» Document section
▬▬▬
Feast of the Black Nazarene: A Devotion Passed on to Generations


Wazzup Pilipinas!

Viva, Nuestro Senor Nazareno!

Today, January 9, 2015 is the Feast of the Black Nazarene. I'm always amaze how Filipinos would do anything for their belief. Happy Feast Day, Nuestro Padre Jesus Nazareno. Thank you for all the blessings, the miracles and the faith that abounds for all the believers.

There's 3,500 police officers assigned to secure the Nazareno procession or traslacion. I'm just not sure if it already includes the MMDA enforcers who were reported to be wearing adult diapers to keep them on guard at their post and avoid having them leave to look for a restroom or toilet. "Paano na kung natatae?" Lol!

How about you, do you think its a practical thing to do or would only put their personnel into disgrace and shame? Is it a violation of their human rights? Imagine having to do their duty while aware that they're "wet" in their pants. So when you're talking to an enforcer, wondering why it seems "kinikilig siya", now you know.

How come there was a long delay before the procession even started. The organizers from the church only realized to make use of the police to make the crowd move away from the path of the procession after a few hours of waiting. The church leaders couldn't make the people move out of the way so their men could connect the rope to pull the "karosa" or carriage holding the Nazareno. The people wouldn't cooperate since everyone wants to keep their location advantage. Kahit sinabihan na ng pari "Yung mga uusog ay pagpapalain, pero yung ayaw ay kakabagin" ay wala pa ring nangyari. Honestly, the behavior of some people at the Nazareno doesn’t bode well for the Papal visit.

The Nazareno image is one of two statues sculpted from pure ivory and were burnt aboard a ship during the Manila galleon expedition from Mexico leaving the other destroyed. The descriptive name of the sculpture is then taken it being "Black" resulting from the incident that happened. "Ang estatwa ng Nazareno ay larawan ng pagpapakumbaba, pagsunod, at pag-ibig."



The Black Nazarene is constructed kneeling with the height of 5'5 along with the halo and the cross of 6'0. The image is built during the early 1600s transporting from Mexico by the Manila Galleon route founded by Andres de Urdaneta fouded in 1565.
▬▬▬
» Supplied material
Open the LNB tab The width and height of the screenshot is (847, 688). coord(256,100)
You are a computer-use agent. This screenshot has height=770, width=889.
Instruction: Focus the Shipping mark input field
▬▬▬
Extend the post about the Feast of the Black Nazarene, picking up after its final sentence.

» Solved problem
The image is dressed in a heavy velvet maroon tunic, embroidered with floral or plant emblems in gold thread, and with lace trimmings on the collar and cuffs. Around its waist, a gold-plated metal belt embossed with the word "NAZARENO" while a golden chain and ball loops around the neck and is held in its left hand, representing the Flagellation. The barefooted statue is in a genuflecting posture, symbolizing the agony and the weight of the cross with the pain Jesus Christ went through during His crucifixion.

The statue's original body has lost several fingers over the years, and the original head has since been transferred several times onto a full-scale replica body by renowned Filipino sculptor Gener Manlaqui as commissioned by the Archdiocese of Manila. The statue also bears a large wooden cross with gilded brass caps on its ends while the head wears a braided wig made of dyed abaca, along with a golden crown of thorns.




Devotees pin hopes on the Black Nazarene believing the image will bring them good luck and grant their wishes if they participate at the traslacion. This is why the crowd is huge during this day since many Catholics devote themselves, and would do everything to be part of this annual tradition in the Philippines.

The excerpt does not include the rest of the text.